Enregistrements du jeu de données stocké
--- --- ---

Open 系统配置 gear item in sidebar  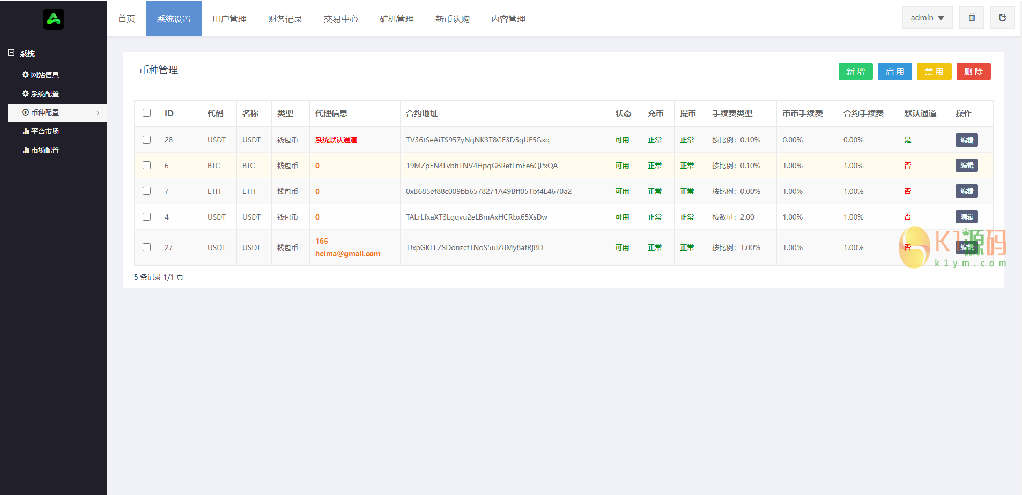pyautogui.click(x=41, y=94)
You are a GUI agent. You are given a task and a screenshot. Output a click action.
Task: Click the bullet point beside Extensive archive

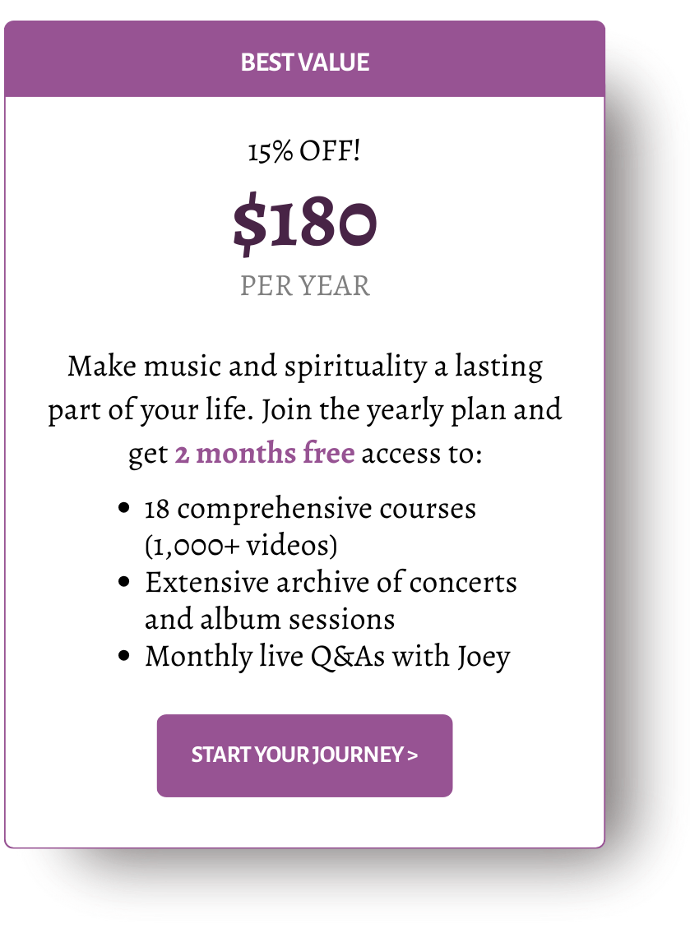(x=124, y=582)
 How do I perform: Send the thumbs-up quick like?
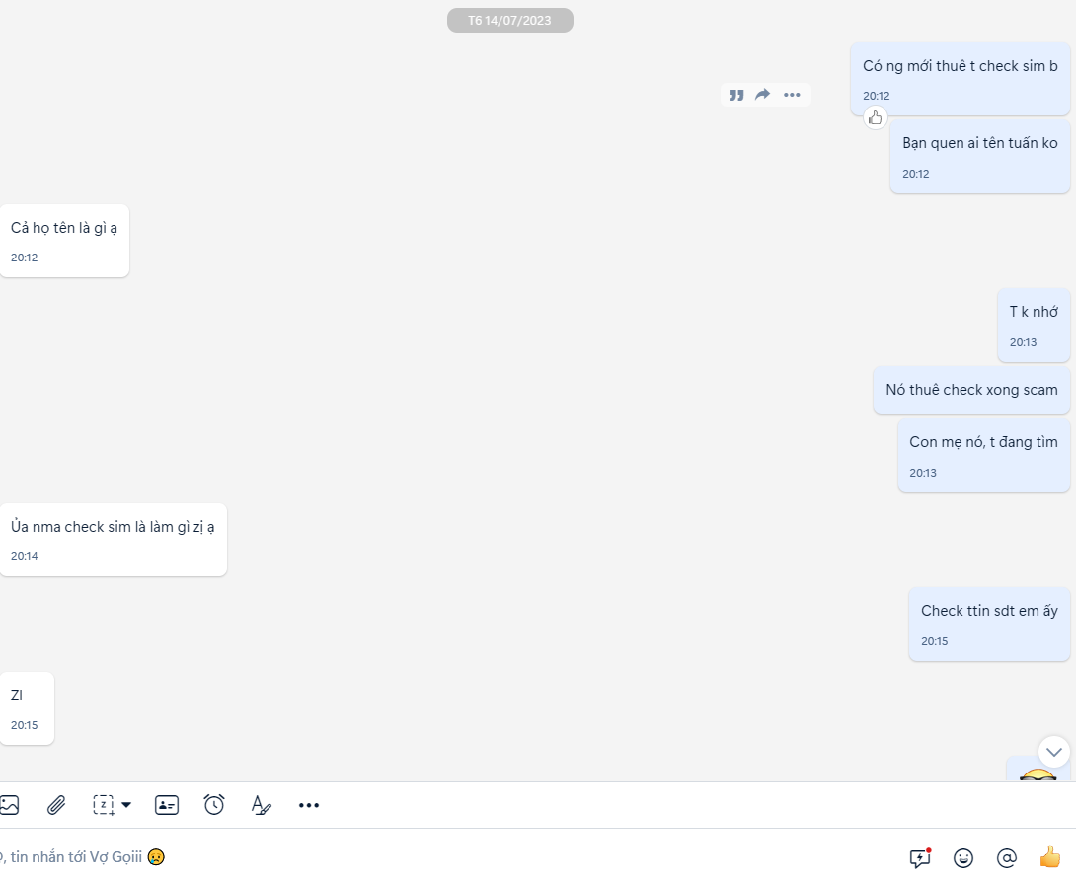[1050, 856]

--- --- ---

Recopiez intégralement les enregistrements, consignes comprises, depuis la ligne contenant « You are a GUI » jusqu'à la fin des enregistrements, ces deux bornes incluses, en décalant de 34 chaque coordonnée figurant dans les réponses. Ne reproduisez pas les images dans votre réponse.

CORRIGÉ DE L'EXERCICE:
You are a GUI agent. You are given a task and a screenshot. Output a click action.
Task: Click the bullet point beside Extensive archive

(x=158, y=616)
 How do I perform: Send the thumbs-up quick like?
[1084, 890]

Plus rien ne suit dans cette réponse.